C’est un processus qui prend du temps car chaque moment qui te rapproche de Lui, dans un état de grâce, sera remis en question par les doutes créés par l’ego.  C’est un dilemme.  L’homme croit avoir raison et, lorsqu’il perçoit le monde depuis la vision de l’ego, il se croit séparé de Dieu à jamais.  En M’interpellant, désireuse d’entendre Ma Voix et de connaître Mes directives, tu supplantes la voix de l’ego et tu apprends à reconnaître Ma Voix comme étant la seule à laquelle répondre.  Lorsque l’ego n’est plus considéré, recherché et suivi, son influence est annihilée.  Et c’est dans ce processus que tu investis à présent. 

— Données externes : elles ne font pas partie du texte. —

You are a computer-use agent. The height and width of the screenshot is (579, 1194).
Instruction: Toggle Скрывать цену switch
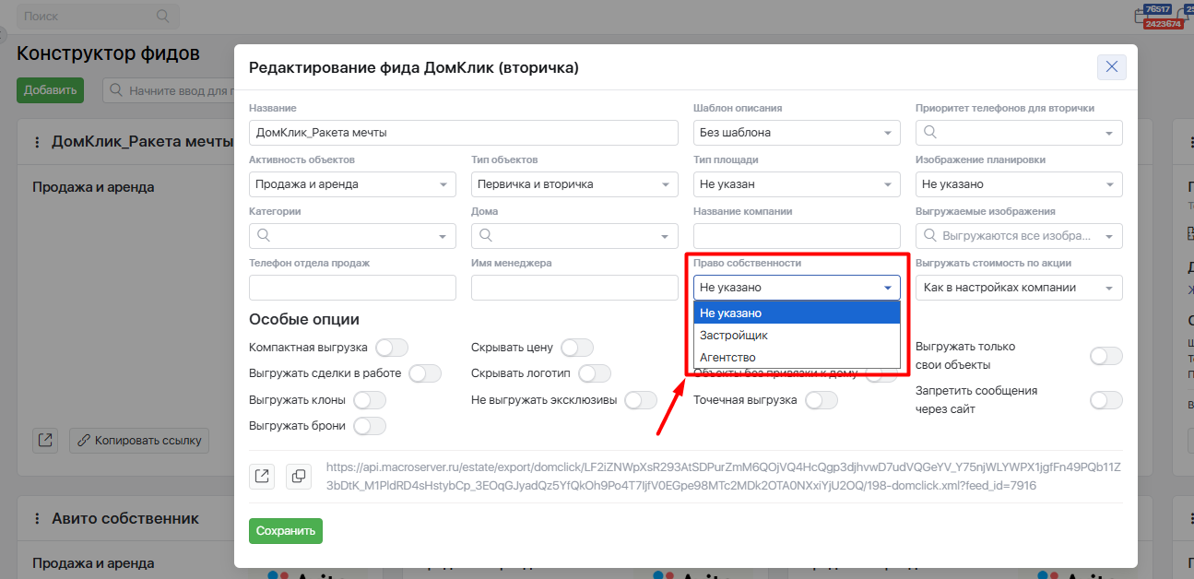tap(577, 348)
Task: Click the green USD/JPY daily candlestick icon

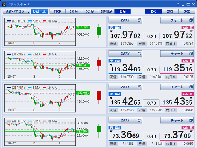Action: pos(99,31)
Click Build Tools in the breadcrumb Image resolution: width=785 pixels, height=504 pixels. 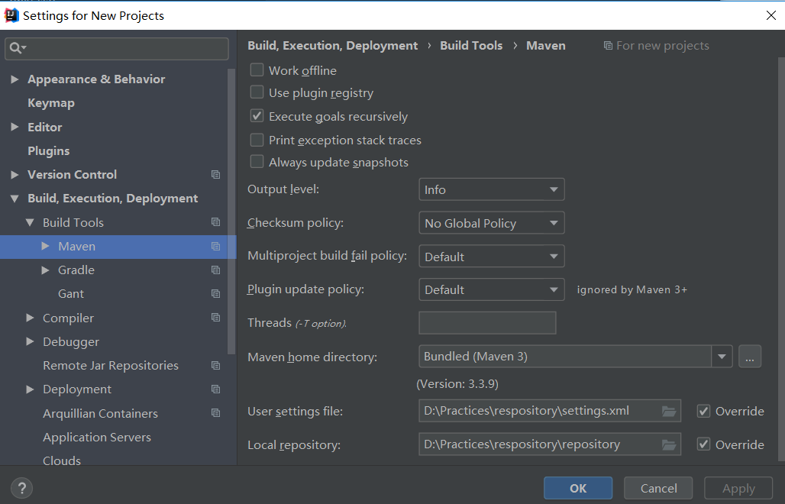point(471,46)

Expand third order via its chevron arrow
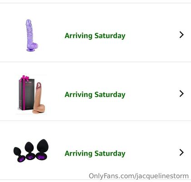(181, 152)
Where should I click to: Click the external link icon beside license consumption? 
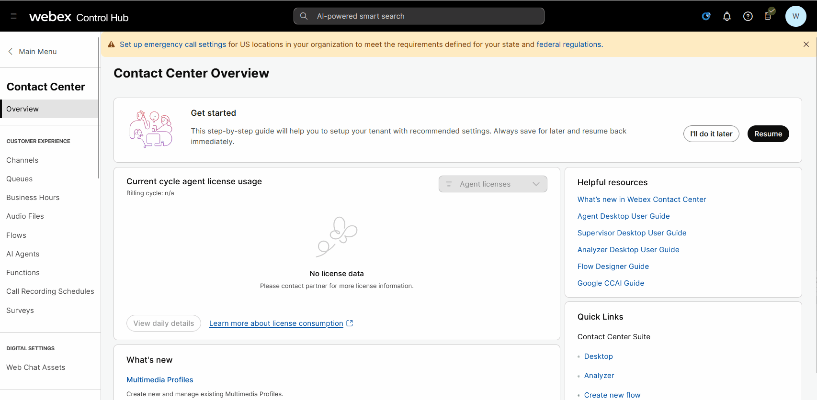[x=350, y=323]
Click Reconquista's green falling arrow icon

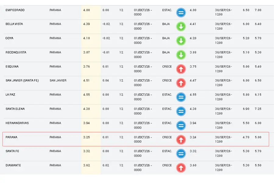click(181, 55)
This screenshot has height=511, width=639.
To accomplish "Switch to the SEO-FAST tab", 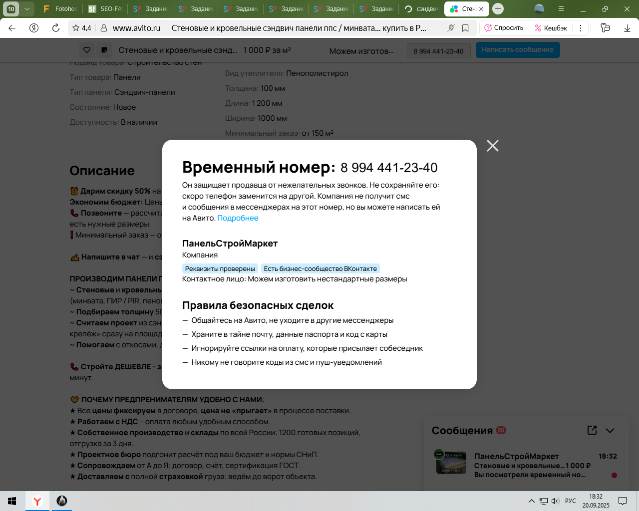I will click(x=105, y=8).
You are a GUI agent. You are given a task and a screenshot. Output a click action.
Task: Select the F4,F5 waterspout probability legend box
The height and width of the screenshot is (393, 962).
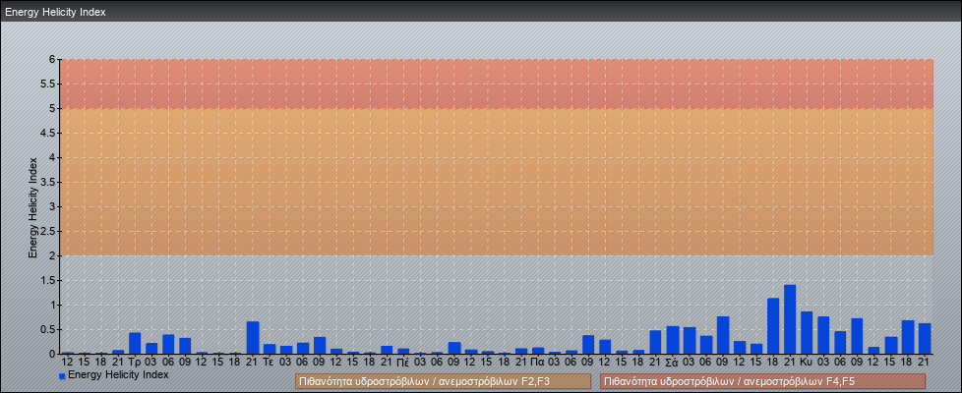(x=762, y=381)
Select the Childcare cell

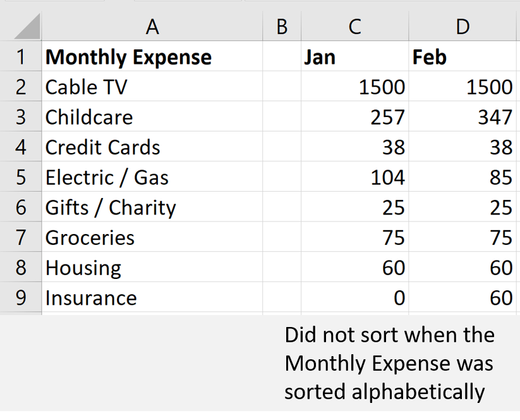(x=152, y=116)
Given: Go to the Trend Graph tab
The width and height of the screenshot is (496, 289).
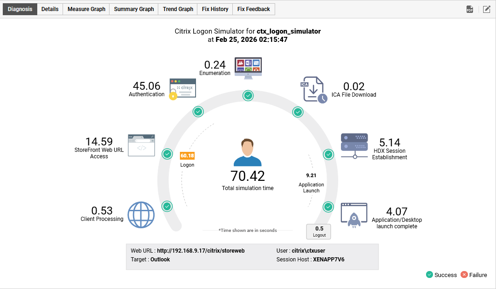Looking at the screenshot, I should click(x=178, y=9).
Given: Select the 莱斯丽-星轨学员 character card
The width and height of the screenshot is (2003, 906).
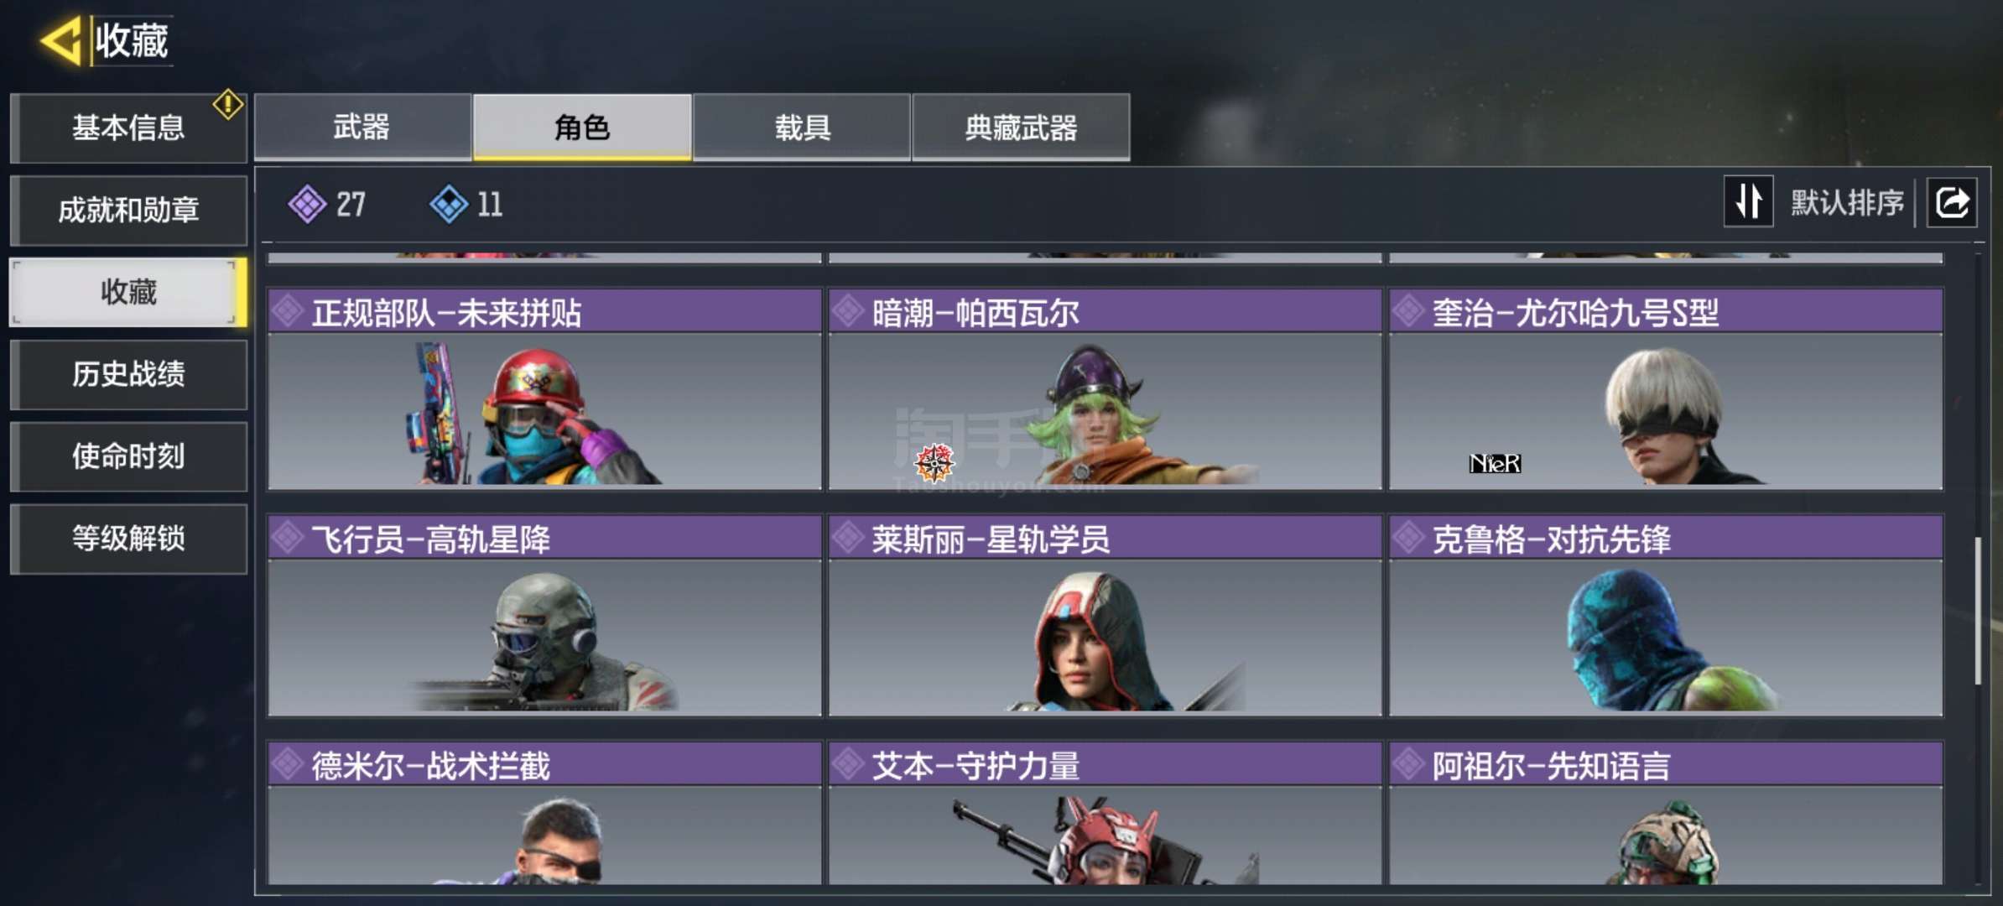Looking at the screenshot, I should 1105,616.
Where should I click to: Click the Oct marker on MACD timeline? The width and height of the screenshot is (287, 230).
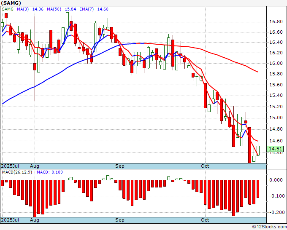pyautogui.click(x=205, y=220)
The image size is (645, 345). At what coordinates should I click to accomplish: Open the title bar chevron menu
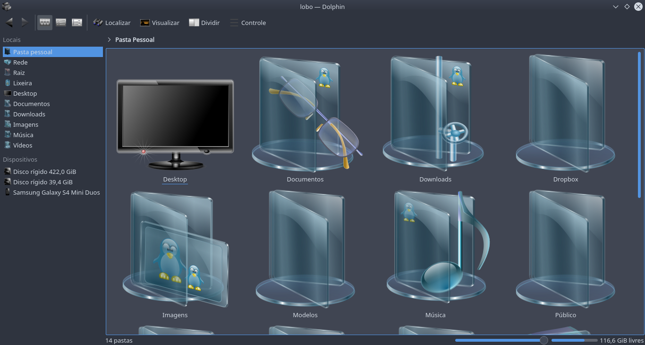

Le but de nos transcriptions quotidiennes est de te familiariser et de t’exercer à n’entendre que Ma Voix et de constater à quel point, en ces mots, résident la vérité. 

Tu te pardonnes le fait de remettre en question Mes prédictions alors que tu vois se révéler, à tes yeux, chacun de tes pas préalablement annoncé; te dévoilant une concordance parfaite avec Ma Volonté, laquelle te conduit à ton prochain pas.  Notre progrès semble lent mais il en est tout autrement dans le domaine hors du temps où chaque pas prend des mesures exponentielles.  Ceci est hors de portée de ton entendement et est incompréhensible pour un cerveau humain.  Tu jouis toutefois d’un infime aperçu de ce qui est à venir à la fin du voyage, là où nous rirons ensemble de ce qu’est le rêve et où nous nous joindrons à notre Père, ne faisant plus qu’Un.  Entre-temps, réjouis-toi de cette pluie qui tombe et célèbre le Règne de Mon Abondance dans ton esprit.